◆ **ABOUT THIS EXERCISE**: For the data below, restate word for word only the lines from the line containing "Given: Click the yellow preview badge" through the line containing "You are a GUI", both ends included.

[Saved data entries]
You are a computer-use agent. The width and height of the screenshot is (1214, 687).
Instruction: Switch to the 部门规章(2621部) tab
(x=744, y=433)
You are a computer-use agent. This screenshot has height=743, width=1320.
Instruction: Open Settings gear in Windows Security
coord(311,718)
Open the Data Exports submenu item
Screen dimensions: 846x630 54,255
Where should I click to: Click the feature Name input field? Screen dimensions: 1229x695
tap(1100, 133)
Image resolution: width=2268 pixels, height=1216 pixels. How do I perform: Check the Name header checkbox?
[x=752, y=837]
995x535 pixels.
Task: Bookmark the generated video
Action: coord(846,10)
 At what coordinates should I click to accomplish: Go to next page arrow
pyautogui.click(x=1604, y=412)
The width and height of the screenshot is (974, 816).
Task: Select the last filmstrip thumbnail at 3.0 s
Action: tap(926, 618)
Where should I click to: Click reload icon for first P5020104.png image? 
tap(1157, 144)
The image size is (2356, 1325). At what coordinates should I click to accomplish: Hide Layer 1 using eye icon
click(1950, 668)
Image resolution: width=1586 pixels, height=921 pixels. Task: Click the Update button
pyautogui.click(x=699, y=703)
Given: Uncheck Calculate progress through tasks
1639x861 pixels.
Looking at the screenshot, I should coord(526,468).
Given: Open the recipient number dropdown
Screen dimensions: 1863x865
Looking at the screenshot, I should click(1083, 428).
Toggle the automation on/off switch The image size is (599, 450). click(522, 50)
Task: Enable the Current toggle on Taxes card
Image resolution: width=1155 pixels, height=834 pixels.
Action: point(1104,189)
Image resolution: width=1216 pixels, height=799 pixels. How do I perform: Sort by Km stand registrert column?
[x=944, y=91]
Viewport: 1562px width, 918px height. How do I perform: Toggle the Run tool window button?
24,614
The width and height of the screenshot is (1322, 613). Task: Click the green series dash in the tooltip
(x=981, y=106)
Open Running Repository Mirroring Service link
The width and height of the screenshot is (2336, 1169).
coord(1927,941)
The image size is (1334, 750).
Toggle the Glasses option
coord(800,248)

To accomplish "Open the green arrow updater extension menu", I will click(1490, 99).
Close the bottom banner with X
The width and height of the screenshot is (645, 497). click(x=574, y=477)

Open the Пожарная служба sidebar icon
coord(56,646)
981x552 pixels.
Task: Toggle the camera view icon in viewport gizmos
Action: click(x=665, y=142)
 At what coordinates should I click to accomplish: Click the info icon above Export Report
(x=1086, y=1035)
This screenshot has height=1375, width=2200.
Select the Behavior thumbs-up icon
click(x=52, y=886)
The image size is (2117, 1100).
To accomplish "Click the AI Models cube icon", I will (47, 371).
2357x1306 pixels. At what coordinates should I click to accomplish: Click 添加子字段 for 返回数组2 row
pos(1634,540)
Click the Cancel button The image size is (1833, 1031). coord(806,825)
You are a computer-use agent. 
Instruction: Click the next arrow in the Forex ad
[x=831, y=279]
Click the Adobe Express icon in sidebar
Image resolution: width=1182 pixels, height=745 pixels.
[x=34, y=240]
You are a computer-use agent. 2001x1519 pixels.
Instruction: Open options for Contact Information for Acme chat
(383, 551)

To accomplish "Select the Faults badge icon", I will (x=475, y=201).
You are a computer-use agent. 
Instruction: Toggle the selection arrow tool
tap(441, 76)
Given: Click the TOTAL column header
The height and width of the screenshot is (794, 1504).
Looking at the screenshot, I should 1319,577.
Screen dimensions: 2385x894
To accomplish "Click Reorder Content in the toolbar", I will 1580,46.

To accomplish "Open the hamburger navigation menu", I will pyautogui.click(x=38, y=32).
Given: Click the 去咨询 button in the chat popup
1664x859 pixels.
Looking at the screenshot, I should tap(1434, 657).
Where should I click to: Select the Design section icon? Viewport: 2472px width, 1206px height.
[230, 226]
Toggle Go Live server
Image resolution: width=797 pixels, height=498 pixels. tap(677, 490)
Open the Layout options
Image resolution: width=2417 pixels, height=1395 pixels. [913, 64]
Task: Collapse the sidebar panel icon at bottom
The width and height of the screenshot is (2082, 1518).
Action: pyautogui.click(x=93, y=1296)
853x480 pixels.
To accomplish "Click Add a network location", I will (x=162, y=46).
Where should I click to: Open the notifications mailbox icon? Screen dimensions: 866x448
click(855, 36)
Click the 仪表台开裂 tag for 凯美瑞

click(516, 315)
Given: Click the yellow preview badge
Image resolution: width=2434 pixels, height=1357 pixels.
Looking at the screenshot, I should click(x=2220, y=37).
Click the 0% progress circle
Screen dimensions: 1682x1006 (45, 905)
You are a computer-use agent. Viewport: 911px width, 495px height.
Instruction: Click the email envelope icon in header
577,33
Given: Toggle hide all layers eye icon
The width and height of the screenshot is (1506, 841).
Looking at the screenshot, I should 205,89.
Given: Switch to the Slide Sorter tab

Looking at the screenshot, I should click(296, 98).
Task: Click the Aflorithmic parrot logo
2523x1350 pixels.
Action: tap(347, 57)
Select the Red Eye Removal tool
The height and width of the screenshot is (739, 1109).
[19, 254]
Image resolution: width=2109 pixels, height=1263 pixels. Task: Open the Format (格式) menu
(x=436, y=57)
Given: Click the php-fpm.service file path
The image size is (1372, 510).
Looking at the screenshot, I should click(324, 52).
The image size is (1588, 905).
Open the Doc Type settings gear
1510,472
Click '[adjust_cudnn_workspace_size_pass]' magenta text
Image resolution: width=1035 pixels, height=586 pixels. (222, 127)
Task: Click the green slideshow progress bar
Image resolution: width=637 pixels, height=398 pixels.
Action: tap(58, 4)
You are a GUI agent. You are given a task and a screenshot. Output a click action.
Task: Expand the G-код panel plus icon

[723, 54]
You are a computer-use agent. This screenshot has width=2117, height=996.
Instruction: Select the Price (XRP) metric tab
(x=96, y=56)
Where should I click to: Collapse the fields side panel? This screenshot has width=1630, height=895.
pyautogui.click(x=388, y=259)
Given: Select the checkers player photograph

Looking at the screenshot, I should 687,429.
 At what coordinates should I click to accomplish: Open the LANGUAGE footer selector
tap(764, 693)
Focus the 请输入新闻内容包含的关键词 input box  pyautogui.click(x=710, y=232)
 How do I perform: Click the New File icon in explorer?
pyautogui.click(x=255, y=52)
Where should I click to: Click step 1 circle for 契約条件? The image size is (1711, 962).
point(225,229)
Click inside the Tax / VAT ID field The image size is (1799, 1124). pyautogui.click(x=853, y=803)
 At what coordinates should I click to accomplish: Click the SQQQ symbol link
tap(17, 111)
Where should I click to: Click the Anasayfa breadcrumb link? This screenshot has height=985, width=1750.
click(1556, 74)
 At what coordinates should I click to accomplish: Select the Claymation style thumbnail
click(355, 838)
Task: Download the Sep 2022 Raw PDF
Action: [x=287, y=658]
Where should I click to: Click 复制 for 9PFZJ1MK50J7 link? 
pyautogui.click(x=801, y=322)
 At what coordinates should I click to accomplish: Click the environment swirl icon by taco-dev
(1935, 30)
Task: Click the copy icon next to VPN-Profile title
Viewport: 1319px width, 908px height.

◆ **YOUR RESPONSE**:
Given: Click the yellow preview badge
Image resolution: width=2434 pixels, height=1357 pixels.
Looking at the screenshot, I should click(x=2220, y=37).
Click the 0% progress circle
Screen dimensions: 1682x1006 (45, 905)
You are a computer-use agent. Viewport: 911px width, 495px height.
Instruction: Click the email envelope icon in header
577,33
Given: Toggle hide all layers eye icon
The width and height of the screenshot is (1506, 841).
Looking at the screenshot, I should 205,89.
Given: Switch to the Slide Sorter tab

Looking at the screenshot, I should click(296, 98).
Task: Click the Aflorithmic parrot logo
2523x1350 pixels.
Action: tap(347, 57)
Select the Red Eye Removal tool
The height and width of the screenshot is (739, 1109).
[19, 254]
Image resolution: width=2109 pixels, height=1263 pixels. Task: Open the Format (格式) menu
(x=436, y=57)
Given: Click the php-fpm.service file path
The image size is (1372, 510).
Looking at the screenshot, I should click(324, 52).
The image size is (1588, 905).
Open the Doc Type settings gear
1510,472
Click '[adjust_cudnn_workspace_size_pass]' magenta text
Image resolution: width=1035 pixels, height=586 pixels. (222, 127)
Task: Click the green slideshow progress bar
Image resolution: width=637 pixels, height=398 pixels.
Action: tap(58, 4)
You are a GUI agent. You are given a task and a screenshot. Output a click action.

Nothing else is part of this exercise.